Transcribe, exactly and without pictures, the lines below from the line with "Given: Select the" to the line with "Task: Select the Unsplash tab", both ends included, and no others.

Top of EXTRACTED MATERIAL

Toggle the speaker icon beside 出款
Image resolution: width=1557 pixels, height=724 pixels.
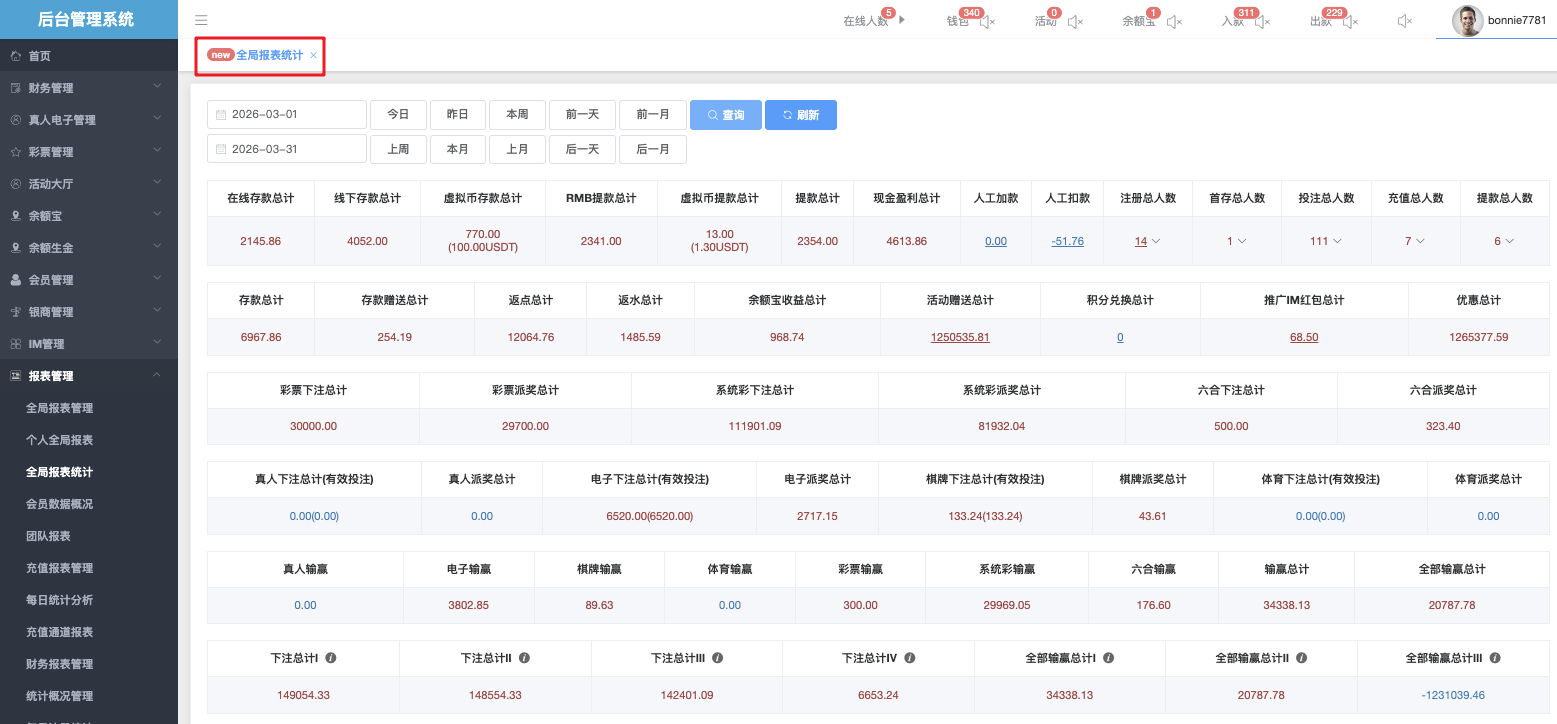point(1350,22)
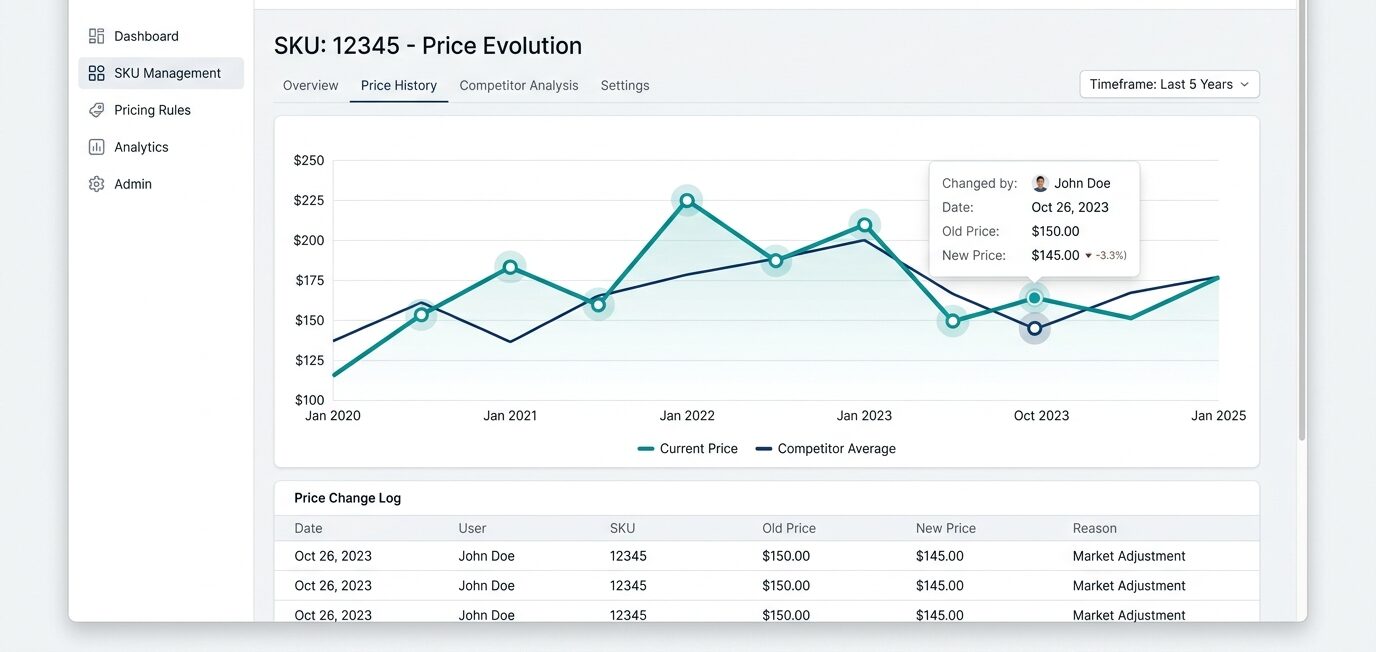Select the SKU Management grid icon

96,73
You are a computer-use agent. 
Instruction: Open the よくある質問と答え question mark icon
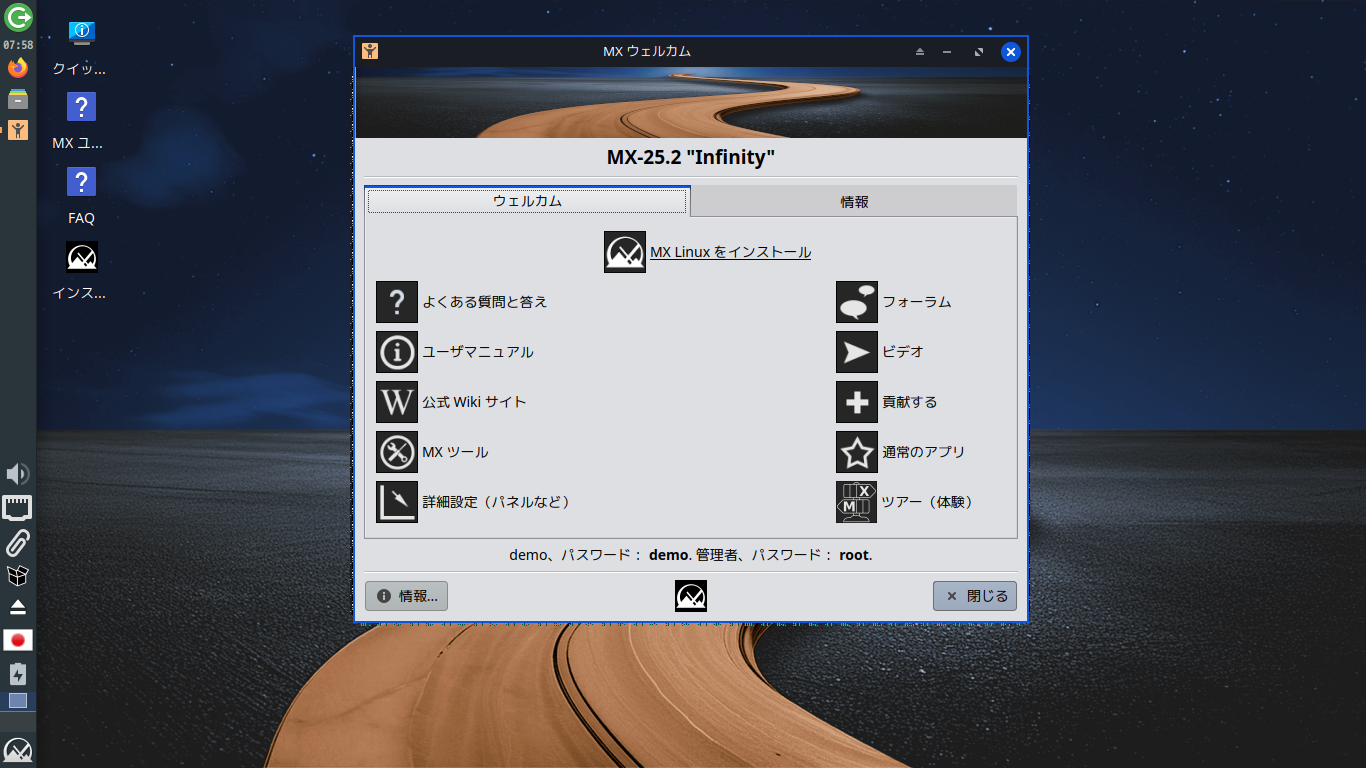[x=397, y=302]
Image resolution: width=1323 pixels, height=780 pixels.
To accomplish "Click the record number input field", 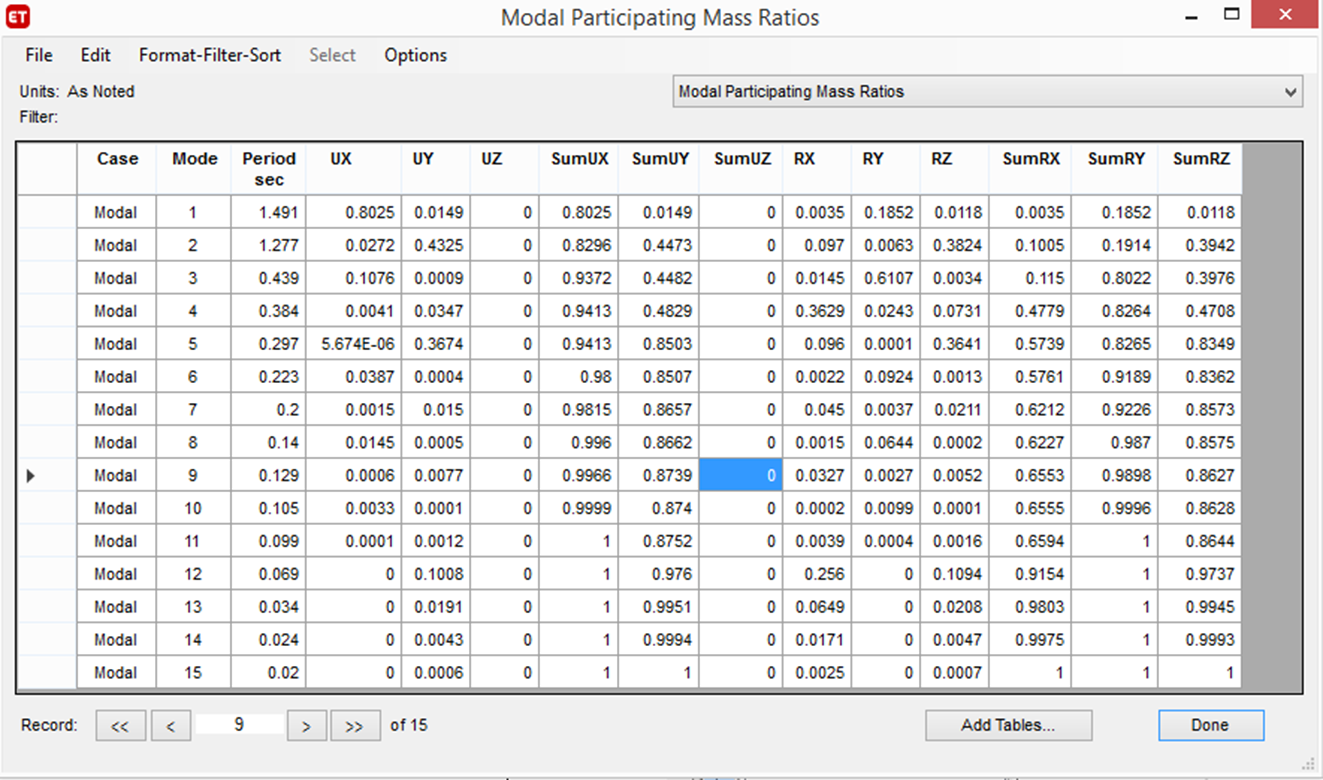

Bottom of EXTRACTED MATERIAL
Top of EXTRACTED MATERIAL

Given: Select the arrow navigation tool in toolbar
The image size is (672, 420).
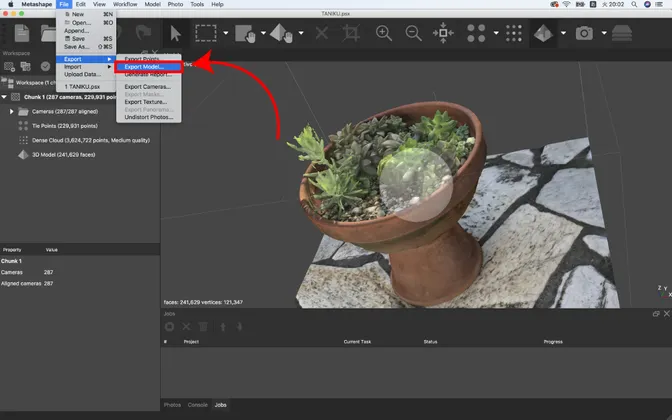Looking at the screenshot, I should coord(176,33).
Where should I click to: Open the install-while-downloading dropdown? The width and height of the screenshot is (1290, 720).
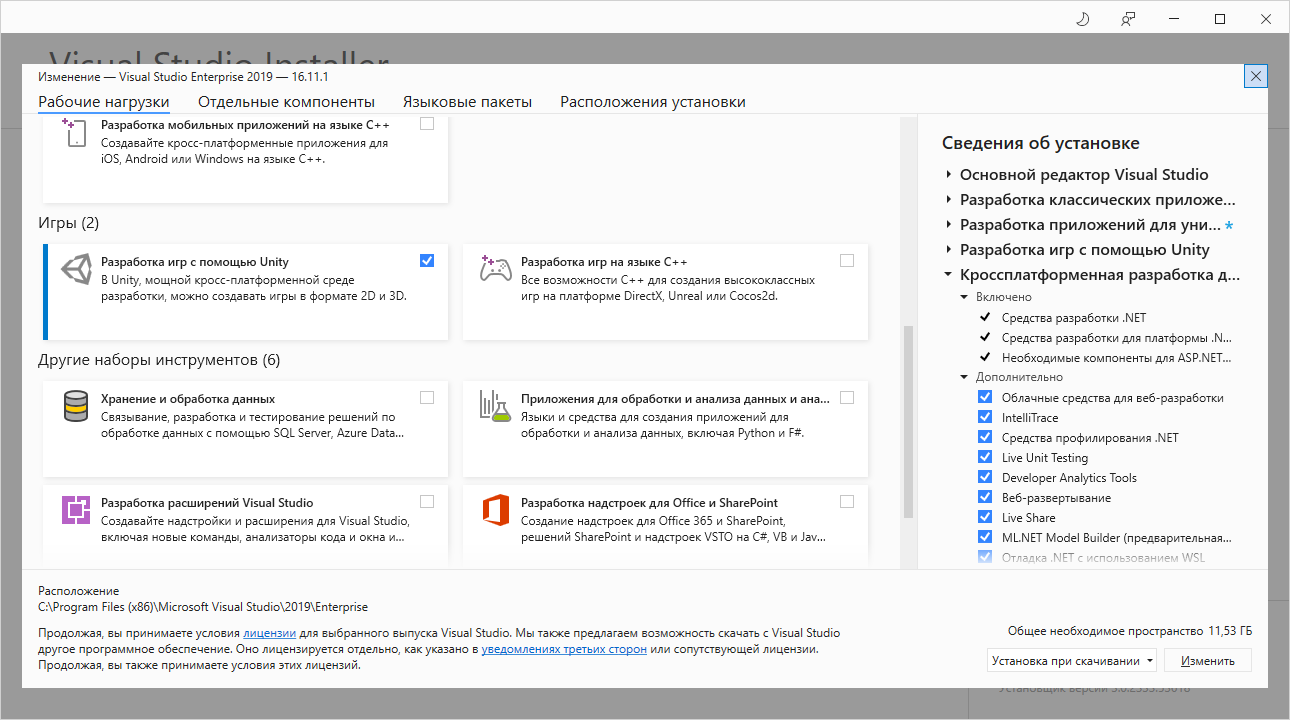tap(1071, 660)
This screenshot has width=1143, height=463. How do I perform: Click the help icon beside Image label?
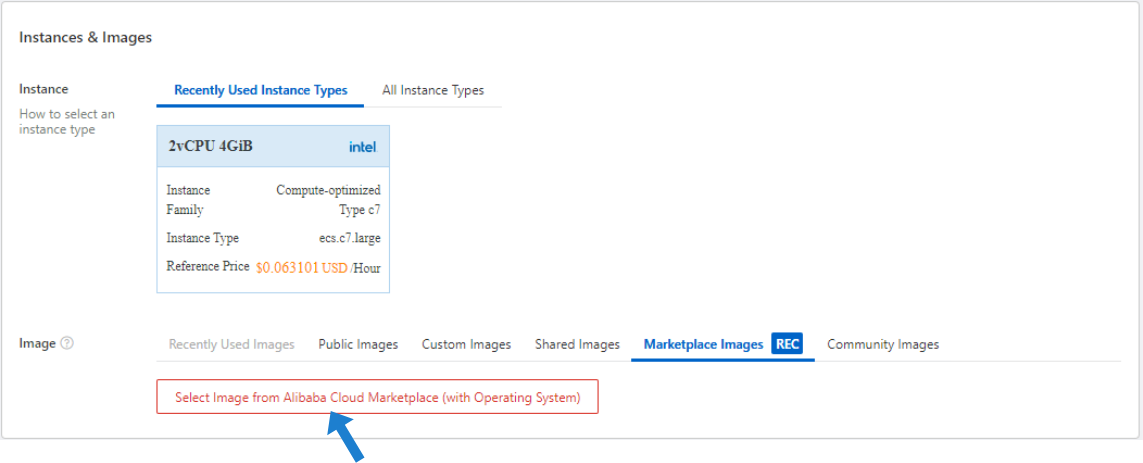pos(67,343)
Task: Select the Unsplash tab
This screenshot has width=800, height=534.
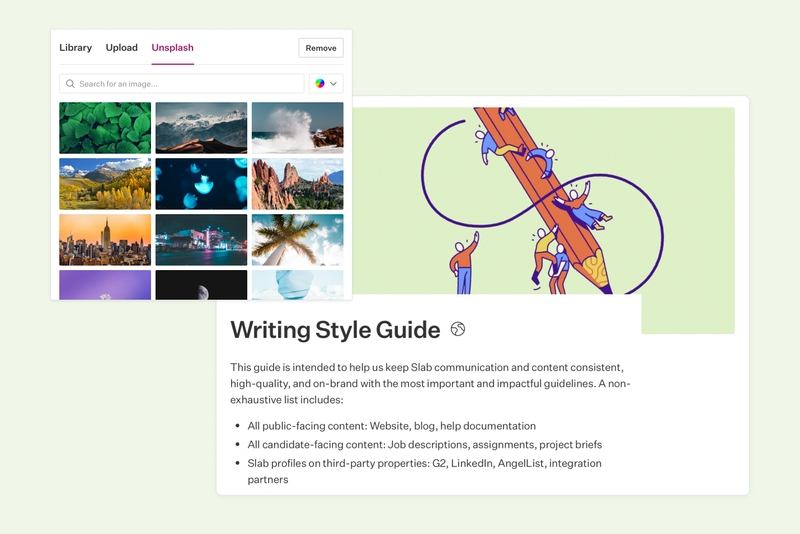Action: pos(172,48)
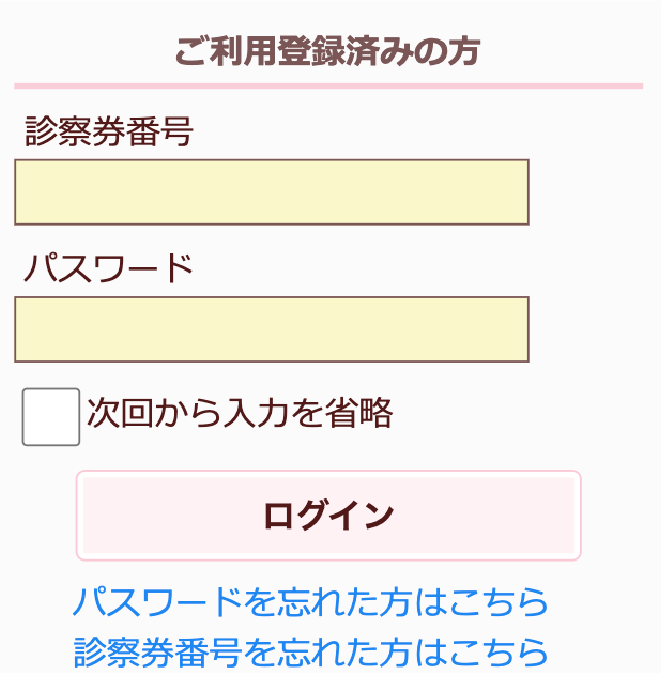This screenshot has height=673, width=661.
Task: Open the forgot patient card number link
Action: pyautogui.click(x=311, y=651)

Bottom of EXTRACTED MATERIAL

• _RESPONSE TO THE EXERCISE_
Given: Select the arrow navigation tool in toolbar
The image size is (672, 420).
Looking at the screenshot, I should coord(176,33).
Where should I click to: Open the install-while-downloading dropdown? The width and height of the screenshot is (1290, 720).
tap(1071, 660)
This screenshot has width=1143, height=463. How do I perform: Click the help icon beside Image label?
pos(67,343)
Task: Select the Unsplash tab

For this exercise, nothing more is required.